Ils déjeunent au Richemont comme de coutume, où il fait bon se rafraîchir à l'ombre avec une petite cervoise.

L'après-midi, ils posent la cuvette des toilettes. L'opération consiste à bien positionner cette dernière, afin qu'elle soit correctement calée bien droite dans tous les sens et pour s'en assurer, il font pivoter un niveau sur 180°. Deux trous sont ensuite percés à la perforatrice qui accueilleront les vis et solidariseront la cuvette au sol.

Le travail est jovial, car la composante de pénibilité est faible. Cette dernière tient essentiellement à la position agenouillée qui s'avère douloureuse à la longue. L'ambiance est surtout festive grâce aux nombreux tubes recyclés par Radio Nostalgie et parfaitement prévisibles. Même E, peu coutumier de la vaste variété culturelle française, chante à tue-tête du Jean-Jacques Goldman, Pascal Danel et autres Poppys. Mais une chose fait sortir E de ses gonds, c'est la publicité, ce fléau auquel son émigration l'a exposé. Ayant vécu sa jeunesse dans la troisième voie radieuse où la publicité pour les coopératives était inutile, E ne supporte pas même l'idée platonicienne de la publicité. Dès que les premiers jingles font leur apparition sonore, il bondit en écumant de rage sur le poste pour le brutaliser et sélectionner un canal exempt de publicité. G et R, dont le cerveau a déjà été lobotomisé par une exposition prolongée à la publicité, sont déçus mais acceptent la main tendue pour tenter un long et difficile sevrage.

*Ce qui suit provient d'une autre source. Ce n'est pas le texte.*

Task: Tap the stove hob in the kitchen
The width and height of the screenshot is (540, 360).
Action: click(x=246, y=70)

La cuvette est calée et fixée avec de longues vis, puis le réservoir d'eau est posée dessus. Il ne reste plus qu'à faire les branchements de l'arrivée d'eau!

Les Bragades sont enfin équipées pour résoudre un des plus anciens problèmes de la civilisation: le recyclage le traitement l'évacuation des matières stercorales.